Der umfangreiche Anhang weist mehrere Exzerpte des Lux divinitatis nach, so die Handschriften aus Basel, Berlin, Bern und Växjö. Daneben werden auch die Exzerpte aus der Vita S. Dominici des Dietrich von Apolda sowie Johannes Meyers Exzerpte im Liber de viris illustribus Ordinis Praedicatorum aufgeführt und jeweils textlich wiedergegeben. Dies gilt auch für allgemein spätere Reflexe auf das Werk in mittelalterlichen und neuzeitlichen Bibliothekskatalogen sowie den ebenfalls durch Auszüge belegten entsprechenden Niederschlag, den das Fließende Licht bei Agnes Blannbekin (Vita et revelationes) gefunden hat. Eine beachtenswerte Kapitelkonkordanz zu Fließendes Licht, Lux divinitatis und Liecht der gotheit schließt diesen Anhang dann ab. Das üppige Literaturverzeichnis, Register zu Handschriften, Personen, Orten und Wegen sowie – und das ist für eine weiter gehende Beschäftigung mit dem Text in meinen Augen unerlässlich – Bibelstellen runden diese gelungene Edition quasi mustergültig ab.
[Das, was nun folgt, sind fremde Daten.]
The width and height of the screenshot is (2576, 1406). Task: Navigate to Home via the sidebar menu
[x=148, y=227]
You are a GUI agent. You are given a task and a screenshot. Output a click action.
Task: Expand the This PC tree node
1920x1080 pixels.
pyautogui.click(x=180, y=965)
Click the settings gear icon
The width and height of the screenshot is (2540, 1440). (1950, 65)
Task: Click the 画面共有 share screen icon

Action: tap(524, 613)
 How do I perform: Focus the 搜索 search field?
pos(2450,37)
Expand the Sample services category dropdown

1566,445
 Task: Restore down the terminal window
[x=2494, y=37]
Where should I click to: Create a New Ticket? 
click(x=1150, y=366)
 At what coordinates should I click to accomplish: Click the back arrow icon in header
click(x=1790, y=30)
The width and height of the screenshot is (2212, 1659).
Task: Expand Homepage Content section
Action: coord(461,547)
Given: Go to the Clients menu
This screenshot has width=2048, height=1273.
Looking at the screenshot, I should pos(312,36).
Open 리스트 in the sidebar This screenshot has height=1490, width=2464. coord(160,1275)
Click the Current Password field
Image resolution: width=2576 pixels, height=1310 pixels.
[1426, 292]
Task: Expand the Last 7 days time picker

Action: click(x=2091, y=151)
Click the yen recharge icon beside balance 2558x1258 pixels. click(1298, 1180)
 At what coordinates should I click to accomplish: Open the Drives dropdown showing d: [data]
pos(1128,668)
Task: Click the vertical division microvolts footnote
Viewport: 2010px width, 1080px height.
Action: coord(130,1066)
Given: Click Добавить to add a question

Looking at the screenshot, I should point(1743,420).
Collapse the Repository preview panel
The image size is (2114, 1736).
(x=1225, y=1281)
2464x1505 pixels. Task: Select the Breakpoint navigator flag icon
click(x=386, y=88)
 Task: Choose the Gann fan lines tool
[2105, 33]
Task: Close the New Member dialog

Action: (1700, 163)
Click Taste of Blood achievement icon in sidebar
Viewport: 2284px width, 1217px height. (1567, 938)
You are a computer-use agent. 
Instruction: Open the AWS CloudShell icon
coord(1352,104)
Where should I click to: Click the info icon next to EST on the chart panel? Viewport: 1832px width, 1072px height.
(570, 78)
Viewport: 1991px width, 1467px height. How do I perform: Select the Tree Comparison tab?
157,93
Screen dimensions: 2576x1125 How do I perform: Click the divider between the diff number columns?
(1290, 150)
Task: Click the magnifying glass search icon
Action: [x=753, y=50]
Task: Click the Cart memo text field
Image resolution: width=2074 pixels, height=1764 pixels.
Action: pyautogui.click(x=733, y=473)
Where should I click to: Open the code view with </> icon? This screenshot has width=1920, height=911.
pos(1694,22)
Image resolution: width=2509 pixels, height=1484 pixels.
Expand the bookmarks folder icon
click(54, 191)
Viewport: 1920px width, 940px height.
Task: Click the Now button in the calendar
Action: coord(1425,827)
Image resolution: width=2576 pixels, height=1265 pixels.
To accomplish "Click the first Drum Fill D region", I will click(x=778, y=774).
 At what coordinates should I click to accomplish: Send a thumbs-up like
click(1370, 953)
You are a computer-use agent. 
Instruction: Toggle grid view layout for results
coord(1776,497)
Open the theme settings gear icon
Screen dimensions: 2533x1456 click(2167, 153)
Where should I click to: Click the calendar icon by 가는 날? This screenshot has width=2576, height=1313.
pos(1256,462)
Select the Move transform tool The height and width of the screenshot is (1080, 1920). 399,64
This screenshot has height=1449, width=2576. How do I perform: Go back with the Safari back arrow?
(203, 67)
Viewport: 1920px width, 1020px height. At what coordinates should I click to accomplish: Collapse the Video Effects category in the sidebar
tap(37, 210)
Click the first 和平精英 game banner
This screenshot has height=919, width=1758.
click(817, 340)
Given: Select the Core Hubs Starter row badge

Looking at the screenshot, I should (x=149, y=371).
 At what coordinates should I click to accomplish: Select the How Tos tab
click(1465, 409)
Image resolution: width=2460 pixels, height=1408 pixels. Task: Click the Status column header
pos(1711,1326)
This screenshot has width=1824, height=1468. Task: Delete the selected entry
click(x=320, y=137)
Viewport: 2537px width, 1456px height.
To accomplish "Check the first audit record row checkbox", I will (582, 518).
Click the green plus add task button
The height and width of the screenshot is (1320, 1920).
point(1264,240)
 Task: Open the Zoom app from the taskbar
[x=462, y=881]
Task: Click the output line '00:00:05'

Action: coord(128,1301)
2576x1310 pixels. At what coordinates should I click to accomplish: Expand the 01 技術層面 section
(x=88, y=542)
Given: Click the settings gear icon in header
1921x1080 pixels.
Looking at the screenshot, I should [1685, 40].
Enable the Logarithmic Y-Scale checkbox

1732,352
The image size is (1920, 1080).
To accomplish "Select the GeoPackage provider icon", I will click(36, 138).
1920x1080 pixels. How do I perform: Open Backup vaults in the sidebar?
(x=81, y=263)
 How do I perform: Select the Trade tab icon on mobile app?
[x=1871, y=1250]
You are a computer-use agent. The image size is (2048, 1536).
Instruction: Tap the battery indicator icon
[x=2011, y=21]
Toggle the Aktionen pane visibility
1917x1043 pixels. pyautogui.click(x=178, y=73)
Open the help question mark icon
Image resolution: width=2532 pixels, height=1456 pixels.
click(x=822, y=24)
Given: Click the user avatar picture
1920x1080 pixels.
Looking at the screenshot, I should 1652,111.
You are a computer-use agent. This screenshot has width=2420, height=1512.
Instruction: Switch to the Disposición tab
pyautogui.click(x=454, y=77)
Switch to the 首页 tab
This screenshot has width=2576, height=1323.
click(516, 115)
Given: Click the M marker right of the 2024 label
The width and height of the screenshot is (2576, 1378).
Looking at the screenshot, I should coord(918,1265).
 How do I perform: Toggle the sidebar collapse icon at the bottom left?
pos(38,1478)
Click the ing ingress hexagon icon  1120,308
Die Edition besticht durch die erkennbare Sorgfalt, mit der das Herausgeberteam vorgegangen ist. Es ist allein schon dankenswert, diesen Mechthild-Text gerade auch in einer späteren Variante vorzulegen, der bereits angesprochene umfangreiche editorische Apparat und vor allen Dingen auch die angehängten Adaptionen beziehungsweise Exzerpte zum Lux divinitatis machen die Qualität aus. In Zeiten von Internet-Flatrate und ähnlich ‚Unabdingbarem‘ wirkt der Preis natürlich erst einmal einschüchternd. Allerdings ist bereits auch die rein herstellungstechnische Qualität – vom geistigen Aufwand ganz zu schweigen – so hoch, dass das Buch zum Discounterpreis eben nicht zu haben ist.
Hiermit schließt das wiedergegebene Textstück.